Serata complicata per la squadra di JB Bickerstaff? No, le cose cambiano prima dell’intervallo, perché Detroit alza il volume della difesa, comincia a sporcare ogni linea di passaggio e si nutre delle tante palle perse di Golden State, trasformandole in corsa aperta e fiducia crescente.
Duncan Robinson sistema la mira dall’arco e aggiunge punti pesanti, Daniss Jenkins si prende il palcoscenico con una prova totale fatta di punti, assist e presenza a rimbalzo, mentre Paul Reed si impone vicino al ferro e apre un solco che diventa via via più profondo, fino al 57-50 che manda le squadre negli spogliatoi.
Il terzo quarto è quasi una replica del secondo: la difesa dei Pistons continua a mordere, costringe i Warriors a sette nuove palle perse e le converte in 14 punti.

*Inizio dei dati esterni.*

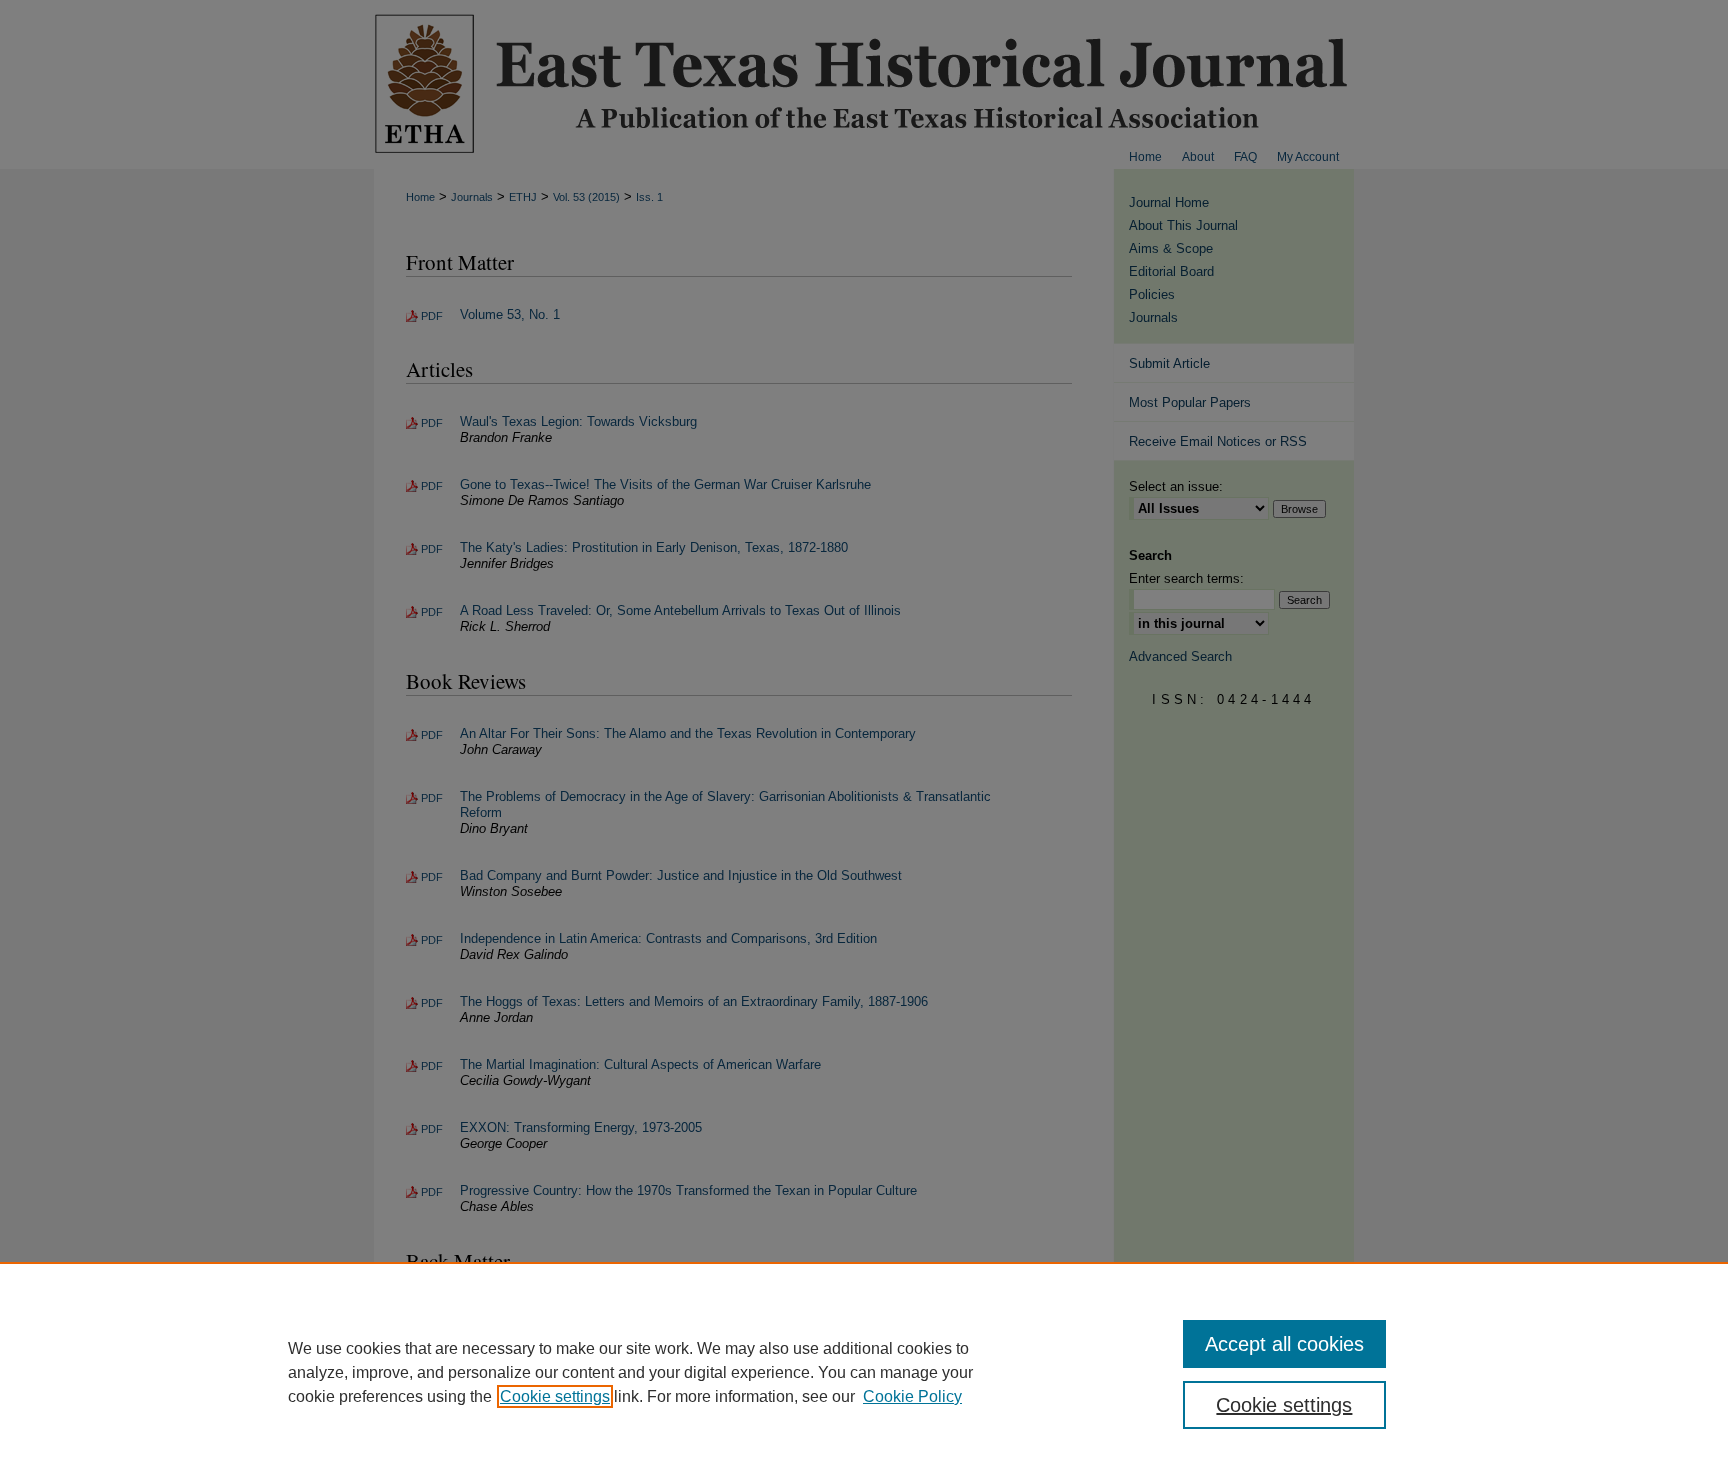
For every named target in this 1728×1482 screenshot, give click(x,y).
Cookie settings (555, 1396)
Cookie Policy (912, 1396)
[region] (864, 1372)
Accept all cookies (1284, 1344)
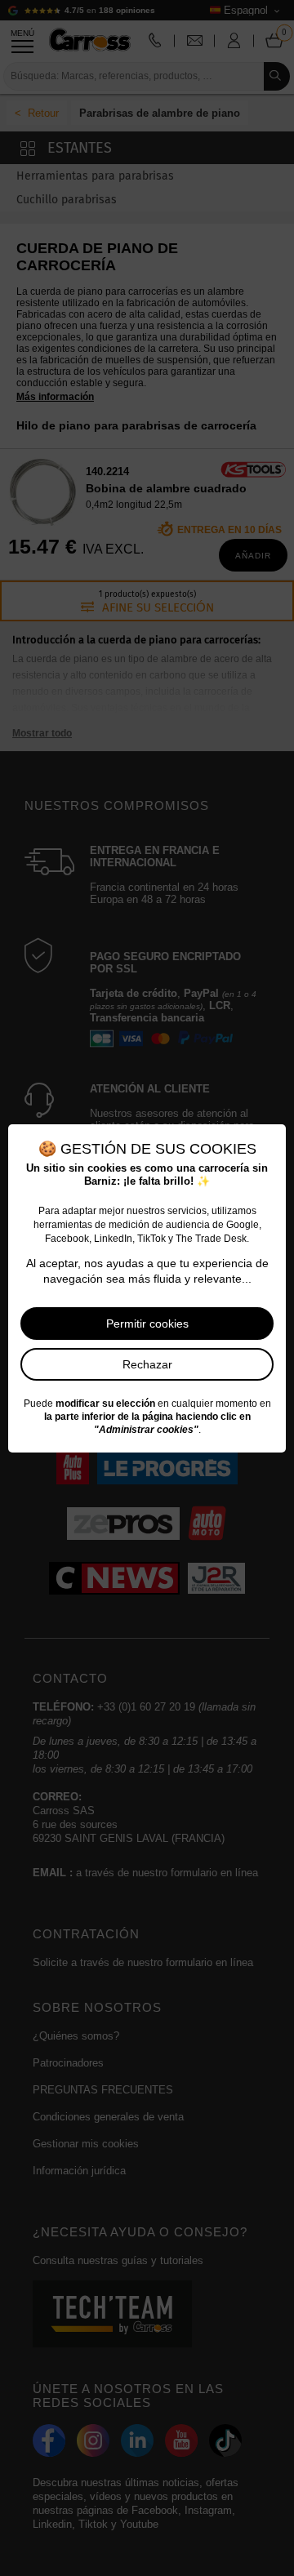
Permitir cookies (147, 1323)
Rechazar (147, 1364)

Il parziale di 21-7 racconta bene il dominio di Detroit, che vola fino al +19 sull’80-61 e dà l’impressione di poter controllare ogni possesso senza affanno, mentre Golden State prova a restare aggrappata alla gara più per orgoglio che per reale convinzione. Gui Santos porta energia, si fa vedere in tutte le voci del gioco e prova a scuotere i compagni, Brandin Podziemski mette qualche canestro per tenere viva una fiammella, ma il margine resta ampio e il tempo diventa un alleato prezioso per i padroni di casa.
Fin lì relativamente silenzioso, Jalen Duren va a mettere il sigillo definitivo: un alley-oop fragoroso che certifica una seconda vittoria consecutiva senza Cunningham, che vale la conferma del primo posto a Est.
Boxscore: 23 Duren, 22 Jenkins, 15 Reed, 13 Harris, 11 Robinson e Holland II per i Pistons; 15 Podziemski, 14 Melton e Payton II, 13 Santos, 11 Richard, 10 Cryer per i Warriors.